DreamWorks focused on TCO in implementing a reference library for its animated production process and data product. It takes a lot of technology and resources to make an animated film, so the goal was to maximize use of data center floor space, be a good global citizen, and renew, reuse and recycle with previously owned disks. DreamWorks’ strategy incorporated high-density spindles and enclosures and increasing density with compression and de-duplication; single transparent namespaces and NAS arrays for low labor costs. Next up is a power managed file service, the ability to do deep dive indexing and searching, and workflow-specific metadata.
Storage professionals asked for specifics to help them evaluate products, such as defined and common metrics across products and platforms, including server energy cost and performance per watt, infrastructure energy costs per gigabyte of useful bandwidth and port density, and cost per gigabyte of storage, cost per disk and cost per class of storage.
StorageIO founder and senior analyst Greg Schulz outlined best green practices in various storage disciplines. Incorporating archiving and pruning with data classification, utilizing compaction and compression, and implementing de-duplication can help reduce the data footprint. Shultz recommended that storage managers shift their focus from dollar per GB to effectiveness of the solution, and implement metrics and measurement to gauge the effectiveness of resources per delivered service.
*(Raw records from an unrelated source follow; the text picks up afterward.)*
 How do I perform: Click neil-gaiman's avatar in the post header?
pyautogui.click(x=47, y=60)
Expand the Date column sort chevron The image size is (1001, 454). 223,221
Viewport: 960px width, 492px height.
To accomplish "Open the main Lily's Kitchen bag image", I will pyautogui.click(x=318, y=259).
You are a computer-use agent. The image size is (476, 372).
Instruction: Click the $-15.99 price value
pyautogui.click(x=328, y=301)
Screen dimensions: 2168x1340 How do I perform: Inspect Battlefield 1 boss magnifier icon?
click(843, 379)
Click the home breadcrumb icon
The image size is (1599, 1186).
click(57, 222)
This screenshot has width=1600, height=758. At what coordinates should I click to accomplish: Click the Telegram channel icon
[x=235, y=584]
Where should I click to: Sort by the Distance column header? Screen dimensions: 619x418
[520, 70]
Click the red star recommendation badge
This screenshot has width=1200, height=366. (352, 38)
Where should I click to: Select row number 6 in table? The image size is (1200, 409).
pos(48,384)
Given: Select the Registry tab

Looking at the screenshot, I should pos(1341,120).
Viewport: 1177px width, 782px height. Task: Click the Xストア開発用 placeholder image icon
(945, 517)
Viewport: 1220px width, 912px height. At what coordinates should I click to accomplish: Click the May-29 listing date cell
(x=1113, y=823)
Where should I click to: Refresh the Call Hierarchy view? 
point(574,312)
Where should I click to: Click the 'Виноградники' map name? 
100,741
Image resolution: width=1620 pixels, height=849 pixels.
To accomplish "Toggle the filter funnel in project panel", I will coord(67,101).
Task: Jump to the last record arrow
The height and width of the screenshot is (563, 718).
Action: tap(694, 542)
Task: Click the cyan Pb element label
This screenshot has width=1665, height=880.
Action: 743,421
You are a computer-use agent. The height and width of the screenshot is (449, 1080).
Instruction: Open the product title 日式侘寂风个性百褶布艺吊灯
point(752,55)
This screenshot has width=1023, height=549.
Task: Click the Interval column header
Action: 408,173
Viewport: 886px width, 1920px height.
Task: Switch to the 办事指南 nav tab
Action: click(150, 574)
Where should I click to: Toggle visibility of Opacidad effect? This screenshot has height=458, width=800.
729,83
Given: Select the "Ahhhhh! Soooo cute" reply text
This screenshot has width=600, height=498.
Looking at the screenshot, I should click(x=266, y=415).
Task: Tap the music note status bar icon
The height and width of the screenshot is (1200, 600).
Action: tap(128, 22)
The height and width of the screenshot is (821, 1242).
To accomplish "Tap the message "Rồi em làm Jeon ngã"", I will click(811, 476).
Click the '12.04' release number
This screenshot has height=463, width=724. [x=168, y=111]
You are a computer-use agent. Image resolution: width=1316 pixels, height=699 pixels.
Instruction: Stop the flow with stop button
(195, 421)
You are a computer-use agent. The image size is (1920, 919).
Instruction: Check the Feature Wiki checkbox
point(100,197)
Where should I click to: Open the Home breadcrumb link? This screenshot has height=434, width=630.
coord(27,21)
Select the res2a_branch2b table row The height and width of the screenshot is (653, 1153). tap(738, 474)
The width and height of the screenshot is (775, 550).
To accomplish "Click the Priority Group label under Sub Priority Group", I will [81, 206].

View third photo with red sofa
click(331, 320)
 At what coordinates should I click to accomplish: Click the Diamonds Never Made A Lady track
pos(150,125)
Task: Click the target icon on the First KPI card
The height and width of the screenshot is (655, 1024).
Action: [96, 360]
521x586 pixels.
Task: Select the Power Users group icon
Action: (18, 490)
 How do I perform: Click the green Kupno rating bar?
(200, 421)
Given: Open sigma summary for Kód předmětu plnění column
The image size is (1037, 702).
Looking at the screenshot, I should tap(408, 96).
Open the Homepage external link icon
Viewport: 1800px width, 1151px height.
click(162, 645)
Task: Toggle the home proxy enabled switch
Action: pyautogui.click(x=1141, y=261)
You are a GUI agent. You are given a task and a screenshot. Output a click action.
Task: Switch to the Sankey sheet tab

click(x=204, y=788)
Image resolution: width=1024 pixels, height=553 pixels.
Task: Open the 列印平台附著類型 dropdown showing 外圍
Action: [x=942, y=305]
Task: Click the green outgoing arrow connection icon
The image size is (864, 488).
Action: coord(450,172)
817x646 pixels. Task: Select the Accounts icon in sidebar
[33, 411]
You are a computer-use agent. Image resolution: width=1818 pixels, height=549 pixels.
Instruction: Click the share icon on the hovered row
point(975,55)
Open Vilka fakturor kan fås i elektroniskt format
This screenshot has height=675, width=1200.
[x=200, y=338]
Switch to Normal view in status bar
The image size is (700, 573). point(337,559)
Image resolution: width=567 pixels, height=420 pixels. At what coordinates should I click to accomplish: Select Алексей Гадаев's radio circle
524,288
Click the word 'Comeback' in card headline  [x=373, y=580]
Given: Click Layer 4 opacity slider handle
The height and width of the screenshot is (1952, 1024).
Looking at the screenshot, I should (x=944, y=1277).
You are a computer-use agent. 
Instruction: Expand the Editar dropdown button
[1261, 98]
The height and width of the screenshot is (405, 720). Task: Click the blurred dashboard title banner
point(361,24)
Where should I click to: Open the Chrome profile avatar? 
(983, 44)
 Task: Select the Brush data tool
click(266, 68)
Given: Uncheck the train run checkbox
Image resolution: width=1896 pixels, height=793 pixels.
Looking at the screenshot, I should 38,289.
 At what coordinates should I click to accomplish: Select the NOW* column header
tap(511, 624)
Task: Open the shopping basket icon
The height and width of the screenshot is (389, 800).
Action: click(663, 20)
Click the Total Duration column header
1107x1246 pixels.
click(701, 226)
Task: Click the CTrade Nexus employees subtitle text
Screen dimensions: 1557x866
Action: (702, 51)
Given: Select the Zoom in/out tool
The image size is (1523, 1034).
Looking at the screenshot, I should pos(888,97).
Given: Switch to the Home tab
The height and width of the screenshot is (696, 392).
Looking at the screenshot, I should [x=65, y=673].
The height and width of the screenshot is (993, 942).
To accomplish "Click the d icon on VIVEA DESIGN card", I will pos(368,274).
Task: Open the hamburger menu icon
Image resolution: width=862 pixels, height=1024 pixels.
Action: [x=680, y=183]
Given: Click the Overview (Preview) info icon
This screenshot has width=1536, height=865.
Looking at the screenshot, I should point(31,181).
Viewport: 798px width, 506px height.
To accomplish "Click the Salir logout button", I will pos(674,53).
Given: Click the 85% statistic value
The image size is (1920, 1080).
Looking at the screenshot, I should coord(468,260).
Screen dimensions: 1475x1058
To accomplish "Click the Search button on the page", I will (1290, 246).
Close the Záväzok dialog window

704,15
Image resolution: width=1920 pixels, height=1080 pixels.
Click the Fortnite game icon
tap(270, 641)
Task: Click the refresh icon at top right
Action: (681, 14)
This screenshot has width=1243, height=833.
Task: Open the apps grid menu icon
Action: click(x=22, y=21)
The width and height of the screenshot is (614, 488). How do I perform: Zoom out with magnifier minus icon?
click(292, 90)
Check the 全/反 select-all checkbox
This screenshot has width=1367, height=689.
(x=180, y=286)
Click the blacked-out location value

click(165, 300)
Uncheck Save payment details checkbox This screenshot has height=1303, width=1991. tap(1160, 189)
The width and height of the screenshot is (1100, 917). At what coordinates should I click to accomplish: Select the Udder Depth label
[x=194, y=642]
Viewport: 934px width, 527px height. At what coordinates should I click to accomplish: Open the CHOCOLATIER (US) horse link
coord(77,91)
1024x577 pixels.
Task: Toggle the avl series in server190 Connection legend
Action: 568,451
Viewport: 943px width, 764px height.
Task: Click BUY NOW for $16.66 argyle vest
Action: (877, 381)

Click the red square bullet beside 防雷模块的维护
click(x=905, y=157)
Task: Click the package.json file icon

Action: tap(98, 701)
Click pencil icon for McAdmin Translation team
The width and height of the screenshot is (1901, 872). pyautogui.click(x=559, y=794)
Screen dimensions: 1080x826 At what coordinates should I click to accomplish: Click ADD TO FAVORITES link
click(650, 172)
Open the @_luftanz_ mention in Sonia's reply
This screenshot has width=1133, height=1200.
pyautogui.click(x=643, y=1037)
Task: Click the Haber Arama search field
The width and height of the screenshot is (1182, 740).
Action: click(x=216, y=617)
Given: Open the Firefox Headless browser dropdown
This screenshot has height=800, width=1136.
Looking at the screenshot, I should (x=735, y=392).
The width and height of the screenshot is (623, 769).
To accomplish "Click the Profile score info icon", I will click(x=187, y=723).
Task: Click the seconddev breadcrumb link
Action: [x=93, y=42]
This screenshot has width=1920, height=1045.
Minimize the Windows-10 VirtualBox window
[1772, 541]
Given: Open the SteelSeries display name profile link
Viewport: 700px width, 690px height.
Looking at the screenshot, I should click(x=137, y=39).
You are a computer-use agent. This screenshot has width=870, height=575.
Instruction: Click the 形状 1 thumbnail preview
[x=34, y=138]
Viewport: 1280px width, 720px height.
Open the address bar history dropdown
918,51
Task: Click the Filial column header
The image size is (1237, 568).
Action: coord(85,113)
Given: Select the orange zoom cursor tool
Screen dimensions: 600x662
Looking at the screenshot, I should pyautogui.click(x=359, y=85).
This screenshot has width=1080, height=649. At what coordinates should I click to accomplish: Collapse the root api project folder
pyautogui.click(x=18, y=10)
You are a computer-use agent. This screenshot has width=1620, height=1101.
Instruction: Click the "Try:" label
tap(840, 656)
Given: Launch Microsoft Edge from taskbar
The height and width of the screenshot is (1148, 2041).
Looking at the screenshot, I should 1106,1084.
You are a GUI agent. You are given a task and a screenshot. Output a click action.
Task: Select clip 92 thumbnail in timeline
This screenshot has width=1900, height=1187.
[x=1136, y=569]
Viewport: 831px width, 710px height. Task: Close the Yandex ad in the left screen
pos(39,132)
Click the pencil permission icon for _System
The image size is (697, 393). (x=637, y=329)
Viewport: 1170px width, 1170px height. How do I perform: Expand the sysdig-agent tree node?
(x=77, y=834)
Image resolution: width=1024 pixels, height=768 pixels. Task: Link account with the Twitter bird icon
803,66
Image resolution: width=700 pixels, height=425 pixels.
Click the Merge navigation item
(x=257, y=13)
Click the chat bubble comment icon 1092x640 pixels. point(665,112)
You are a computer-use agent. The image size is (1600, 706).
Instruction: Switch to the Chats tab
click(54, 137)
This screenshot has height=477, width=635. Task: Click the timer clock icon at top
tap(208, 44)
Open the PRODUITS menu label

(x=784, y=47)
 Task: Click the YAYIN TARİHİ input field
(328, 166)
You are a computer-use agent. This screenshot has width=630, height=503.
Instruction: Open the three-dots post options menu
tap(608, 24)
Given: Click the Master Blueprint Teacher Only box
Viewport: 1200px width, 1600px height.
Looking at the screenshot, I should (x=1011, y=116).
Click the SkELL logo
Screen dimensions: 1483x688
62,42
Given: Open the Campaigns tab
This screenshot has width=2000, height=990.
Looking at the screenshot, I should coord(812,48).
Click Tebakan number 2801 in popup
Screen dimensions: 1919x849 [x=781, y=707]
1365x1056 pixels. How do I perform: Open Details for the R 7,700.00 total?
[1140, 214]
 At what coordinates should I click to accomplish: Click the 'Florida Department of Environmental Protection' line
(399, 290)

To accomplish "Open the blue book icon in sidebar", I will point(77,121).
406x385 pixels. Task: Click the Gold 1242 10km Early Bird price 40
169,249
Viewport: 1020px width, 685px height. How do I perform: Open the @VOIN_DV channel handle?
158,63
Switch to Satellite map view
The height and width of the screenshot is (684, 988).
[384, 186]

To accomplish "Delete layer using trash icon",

A tutorial from SW Worth, senior standards program manager at Microsoft, cautioned attendees to consider external factors such as the restriction of the use of certain hazardous substances (RoHS) and the Waste Electrical and Electronic Equipment (WEEE) in defining total cost of ownership for storage. Worth encouraged attendees to expand the scope of their decision making to include the entire data center — servers, networking, storage, people and facilities.
Also at SNW, SNIA announced a Green Storage Networking Initiative focused on power efficiency for network infrastructure, storage, data lifecycle and data management. The first steps, according to Clark, are to establish technical working groups to define metrics for storage network efficiency and IT professionals. The initiative will also be aligned with the Green Grid, whose charter includes defining metrics for data center efficiencies, including buildings, power sourcing, cooling, equipment density and equipment efficiency.
Worth also recommended keeping an eye on the Green Grid as a resource for power and cooling issues, as well as keeping abreast of changing government regulations that will affect storage manager data center decisions.